A Huawei lançou recentemente o MateBook Fold, um dispositivo que utiliza chips fabricados com tecnologia de 7 nanômetros da SMIC, refletindo as dificuldades da empresa em acessar semicondutores mais avançados devido às sanções dos EUA. O novo modelo, apresentado em maio, roda o sistema operacional HarmonyOS e representa um esforço da Huawei para se adaptar às restrições tecnológicas impostas por Washington.

A consultoria TechInsights confirmou que o processador do MateBook Fold é o mesmo utilizado no Mate 60 Pro, que surpreendeu autoridades americanas em 2023. Enquanto isso, a TSMC (Taiwan Semiconductor Manufacturing Corporation) está prestes a iniciar a produção em massa de chips de 2 nanômetros, evidenciando a defasagem da Huawei em relação aos líderes do setor.
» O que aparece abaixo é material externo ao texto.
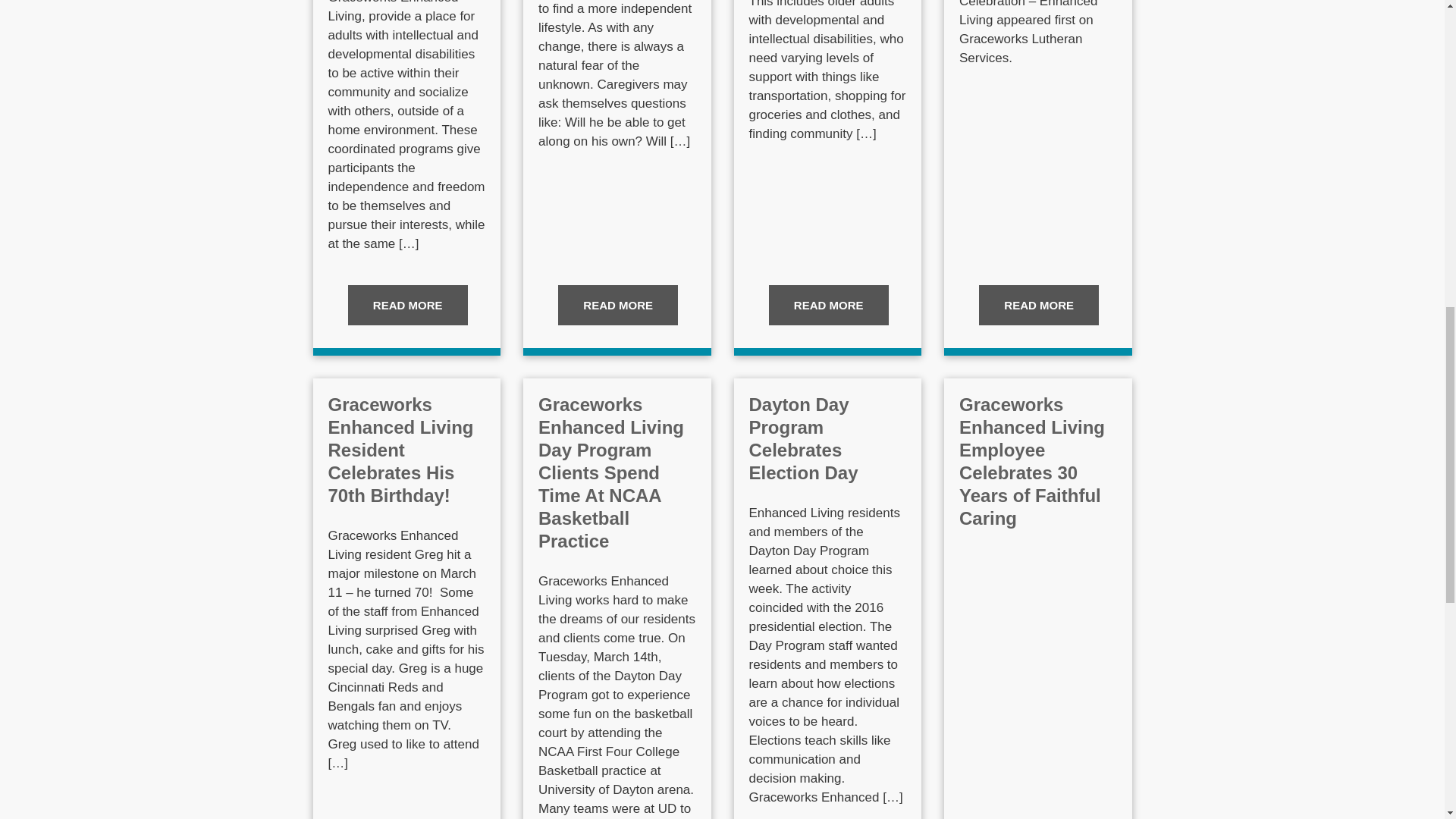
read post (617, 305)
Dayton Day Program Celebrates Election Day (804, 438)
READ MORE (828, 305)
read post (1039, 305)
READ MORE (407, 305)
READ MORE (617, 305)
read post (828, 305)
read post (407, 305)
Given the description of an element on the screen output the (x, y) to click on. 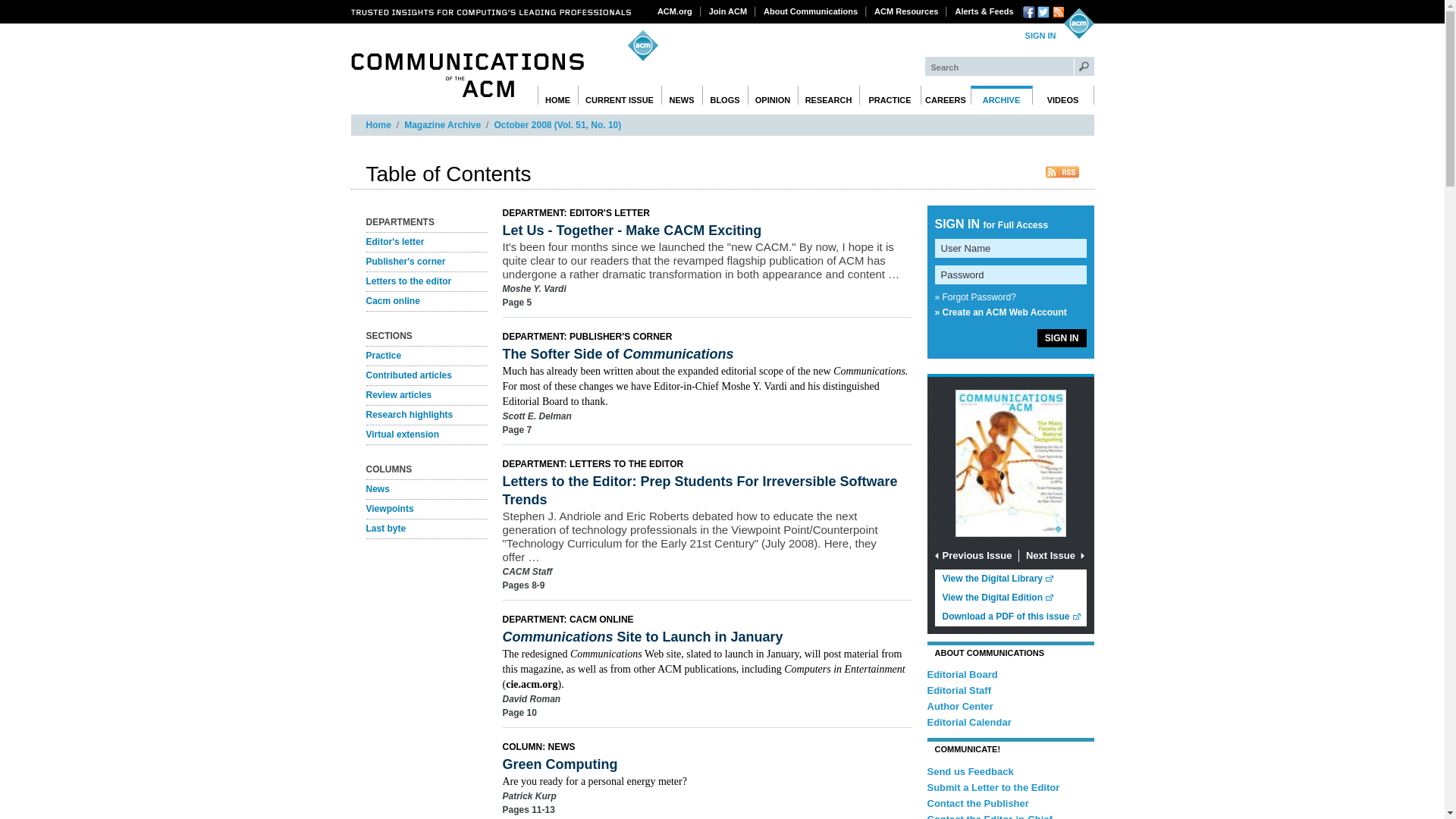
RESEARCH (828, 94)
About Communications (810, 11)
PRACTICE (889, 94)
ACM Resources (906, 11)
ACM.org (674, 11)
CAREERS (945, 94)
ACM (1077, 23)
Join ACM (727, 11)
About Communications (810, 11)
HOME (557, 94)
ACM (1077, 23)
Login (1041, 35)
Go (1084, 66)
ACM Resources (906, 11)
Communications of the ACM (466, 75)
A Huawei tem buscado aumentar o uso de tecnologias e componentes nacionais, alinhando-se à política de Pequim de reduzir a dependência do Ocidente. No entanto, a empresa enfrenta desafios significativos para avançar na fabricação de chips de próxima geração. A SMIC ainda não conseguiu produzir em escala chips equivalentes a 5 nanômetros, conforme apontado pela TechInsights.

Além disso, o Subsecretário de Comércio dos EUA, Jeffrey Kessler, informou que a Huawei poderá fabricar apenas 200 mil chips de IA Ascend até 2025, devido às restrições de exportação. Os EUA consideram a China um rival estratégico no campo da inteligência artificial, especialmente após o surgimento da DeepSeek em 2025.

A Huawei e a SMIC são vistas como as principais esperanças da China para a fabricação avançada de chips. O fundador da Huawei, Ren Zhengfei, minimizou o impacto das sanções, afirmando que as empresas locais podem usar técnicas como o empilhamento de chips para alcançar resultados semelhantes aos semicondutores mais avançados.